Video of the oral argument is available here.
* Section 10-3-1115(1)(a) provides: “A person engaged in the business of insurance shall not unreasonably delay or deny payment of a claim for benefits owed to or on behalf of any first-party claimant.” Section 10-3-1116(1) states that a “first-party claimant . . . whose claim for payment of benefits has been unreasonably delayed or denied may bring an action in a district court to recover reasonable attorney fees and court costs and two times the covered benefit.”
In a case of first impression, Mississippi Supreme Court holds that an absolute pollution exclusion (APE)* in an excess liability policy is inapplicable to worker injury and death claims that arose from an explosion at a fish processing plant. The explosion occurred when flammable gases from “stickwater” — a liquid composed of water, fish oil and fish solids — were ignited by welding work on a storage tank. The court reasoned that, although a substance can be an “irritant” or “contaminant” within the meaning of the APE by its “very nature” regardless of “how it is contained,” “a substance is not necessarily an irritant or contaminant until it comes into contact with something and is actively irritating or contaminating it.” Concluding that the language of the exclusion was susceptible to more than one reasonable interpretation, the court construed it in favor of the putative insured.

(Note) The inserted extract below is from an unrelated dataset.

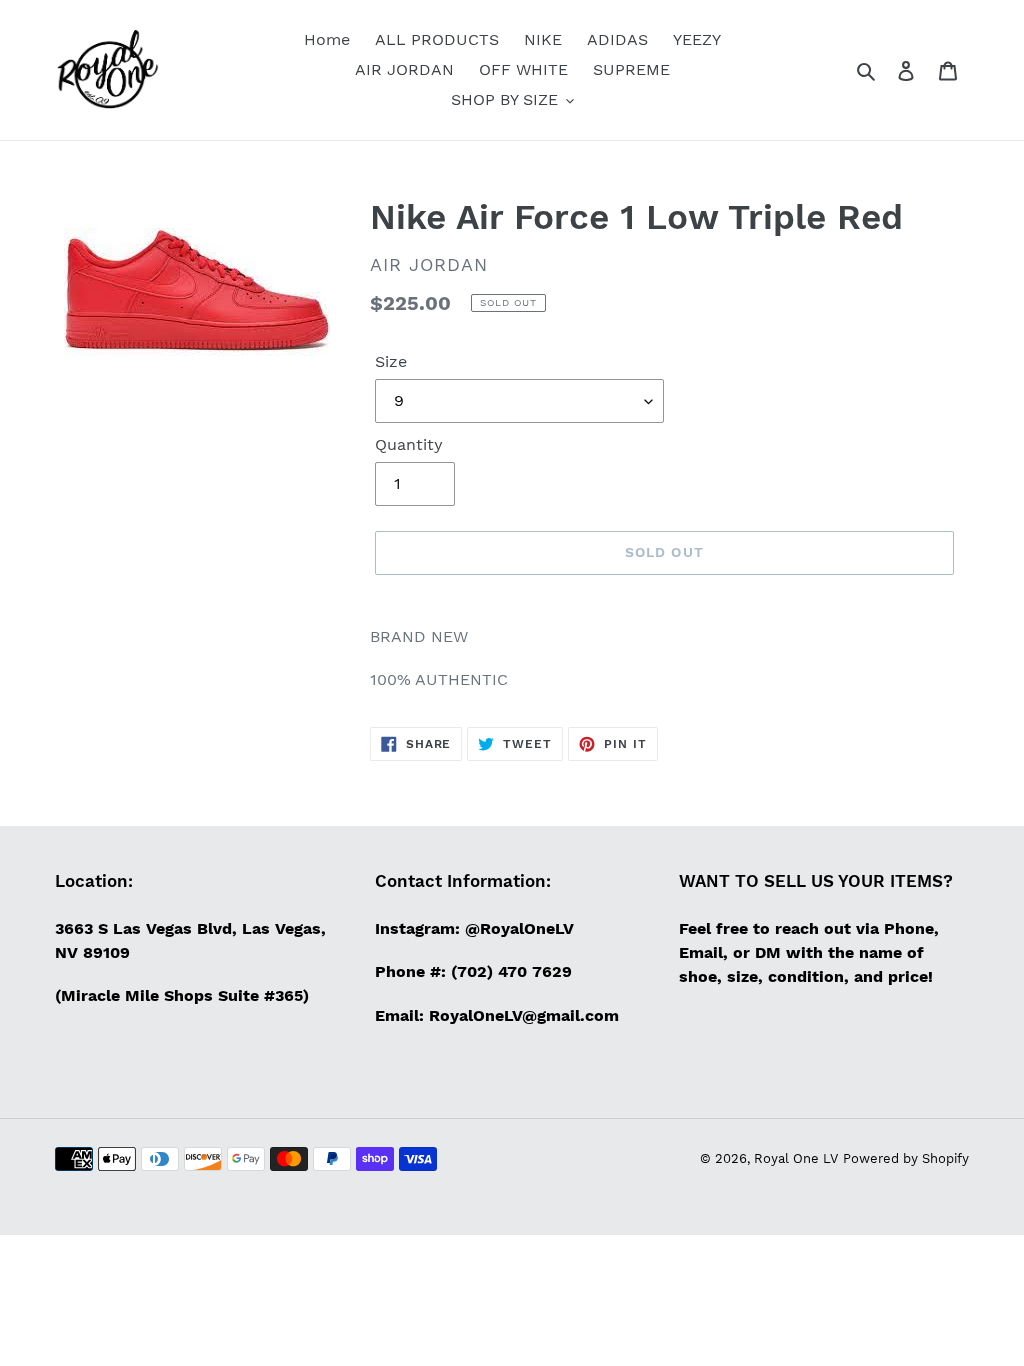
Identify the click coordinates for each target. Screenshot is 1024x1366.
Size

Video of the argument is available here.
* The APE states the policy shall not apply to ultimate net loss “arising out of or contributed to in any way by the actual, alleged or threatened discharge, dispersal, release, migration, escape, or seepage of pollutants.” “Pollutants” is defined to include “any solid, liquid, gaseous, or thermal irritant or contaminant including smoke, vapor, soot, fumes, acids, alkalis, chemicals, and waste.”
TEXAS ANTI-INDEMNITY ACT
Texas Supreme Court, on certified question from the Fifth Circuit, holds that the term “employee” in the Texas Anti-Indemnity Act (TAIA) has an ordinary meaning, which is not affected by whether an injured party is deemed to be a “co-employee” with a subcontractor (indemnitor) for purposes of the Texas Workers’ Compensation Act (TWCA). Starting from the principle that undefined statutory terms “bear their common, ordinary meaning unless a more precise definition is apparent from the statutory context or the plain meaning yields an absurd result,” the court held that the injured party, who worked for the general contractor, was not an “employee” of the subcontractor “under the common, ordinary meaning of that term as defined in the dictionary,”* and that “no alternative definition of employee is ‘apparent from the context’ of either the TWCA or the TAIA.” Therefore, the subcontractor could not obtain additional insured coverage under the TAIA’s “employee exception,” which permits the indemnitor to indemnify against a claim for the bodily injury or death of its employee, agent or subcontractor.
* The court cited Black’s Law Dictionary, which defines “employee” as “[s]omeone who works in the service of another person (the employer) under an express or implied contract of hire, under which the employer has the right to control the details of work performance.”